In the years since, academics have proposed various alternative language to describe this space, none of it quite right. The collaborative economy. Platform work. The 1099 economy. In his 2016 book The Sharing Economy, NYU Stern School of Business professor Arun Sundararajan broadly employs the term “crowd-based capitalism,” which he argues “spans the market-to-gift spectrum.” In the hospitality sector, for instance, Sundararajan suggests Couchsurfing falls on the gift end; Airbnb sits in the middle, thanks to the reviews process and “intimacy” of staying in someone’s private home; and luxury vacation rentals platform OneFineStay is on the purely market end.
Others have distinguished between platforms renting capital assets and selling labor. Capital vs. labor is the simplest line to draw between “sharing” and “gig.” Sharing requires first having something to “share” (a room on Airbnb, a car on Turo), while gig demands only the willingness to take on ad-hoc jobs through digital platforms (driving for Uber, delivering on Grubhub, cleaning homes on Handy). Some of the earliest research on the sharing-gig economies focused on the capital-labor divide, noting that the asset-renters typically earned surplus income from their activities, while the gig workers turned to digital platforms to fill financial gaps.

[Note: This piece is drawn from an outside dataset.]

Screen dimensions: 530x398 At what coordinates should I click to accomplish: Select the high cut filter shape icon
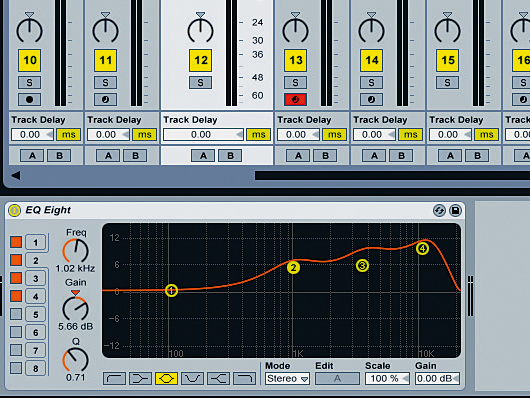coord(244,378)
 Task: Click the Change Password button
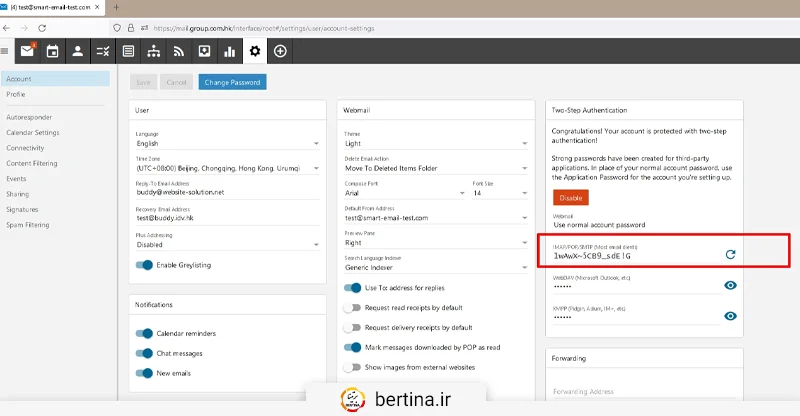[232, 82]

It’s been a long time since “sharing” meant sharing. Silicon Valley redefined sharing to mean something like “using a technology platform to get more use out of something you already have.” By the same logic, you could call restaurants shared dining rooms, gyms shared fitness spaces, libraries shared bookstores (jk, libraries are real sharing! Support your local library!).
What sharing has actually meant in practice is the formalization of services through trust credentials and risk management. People were selling rides and renting out rooms long before Uber and Airbnb, but the platforms created systems that allowed this to happen at scale and with some degree of accountability. Reviews made it easier for strangers to trust each other in the one-off fulfillment of services. The platforms set up insurance to protect drivers and homeowners from the potential liability involved in offering rides and renting out homes. I sometimes joke that the only thing the sharing economy really shares is liability; the reality is that the sharing of liability is an essential pillar of what these platforms offer and why they work.

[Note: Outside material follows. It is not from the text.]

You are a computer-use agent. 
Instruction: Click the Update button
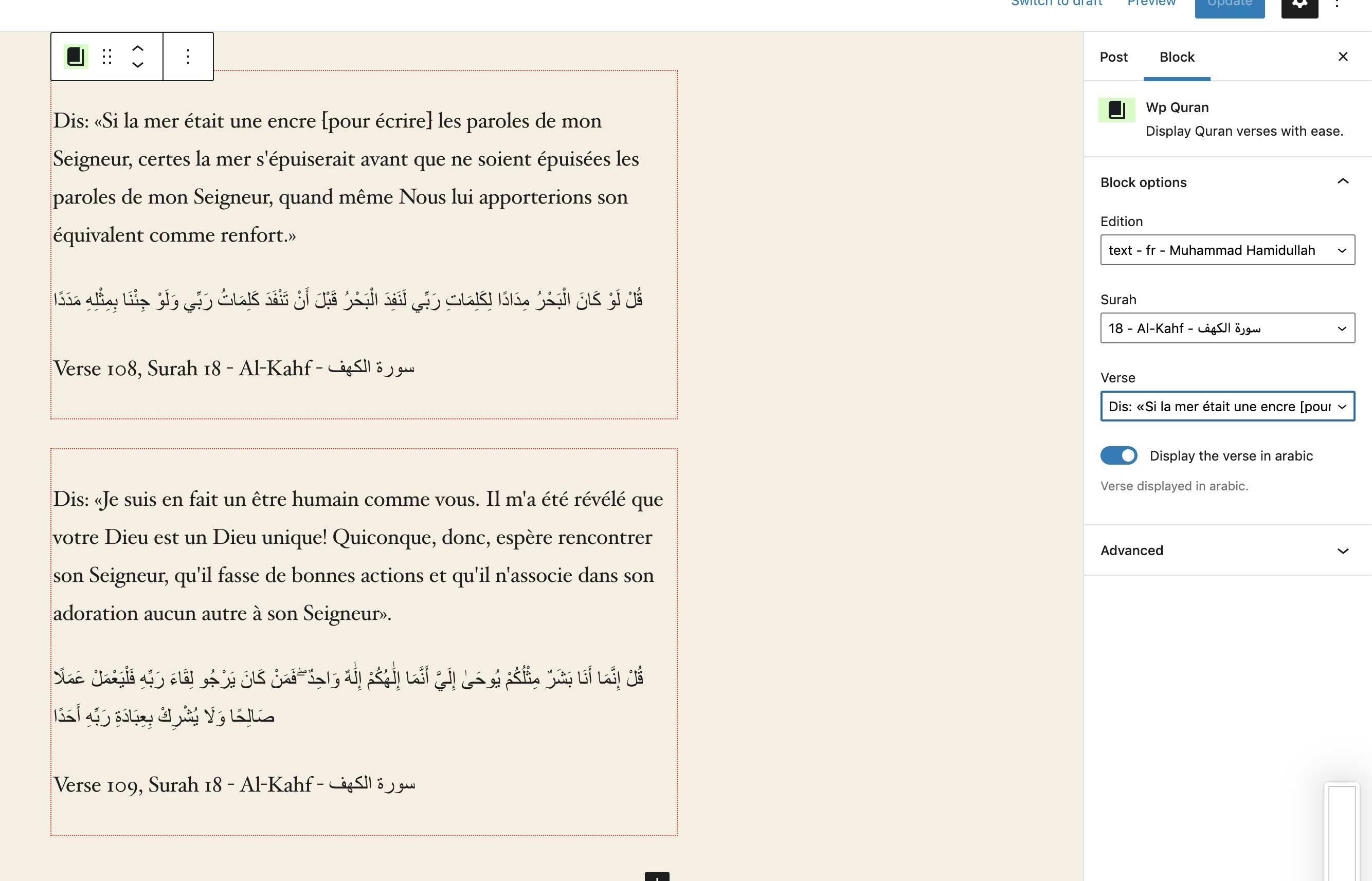tap(1229, 6)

I started writing this essay in response to the news that Lyft, the original seller of “shared” rides, is getting out of the shared rides business. “The problem with shared trips is that they take people out of their way,” new CEO David Risher told Bloomberg yesterday. “At some point you have to pay attention to what your customers want.” Why Lyft has actually abandoned the pooled rides it once cherished is a topic for another day. The point for now is that while “sharing” has been over in practice almost since it began, Lyft’s choice to abandon shared rides in favor of its bottom line signals a symbolic end to the sharing discourse—that we are finally over “sharing.”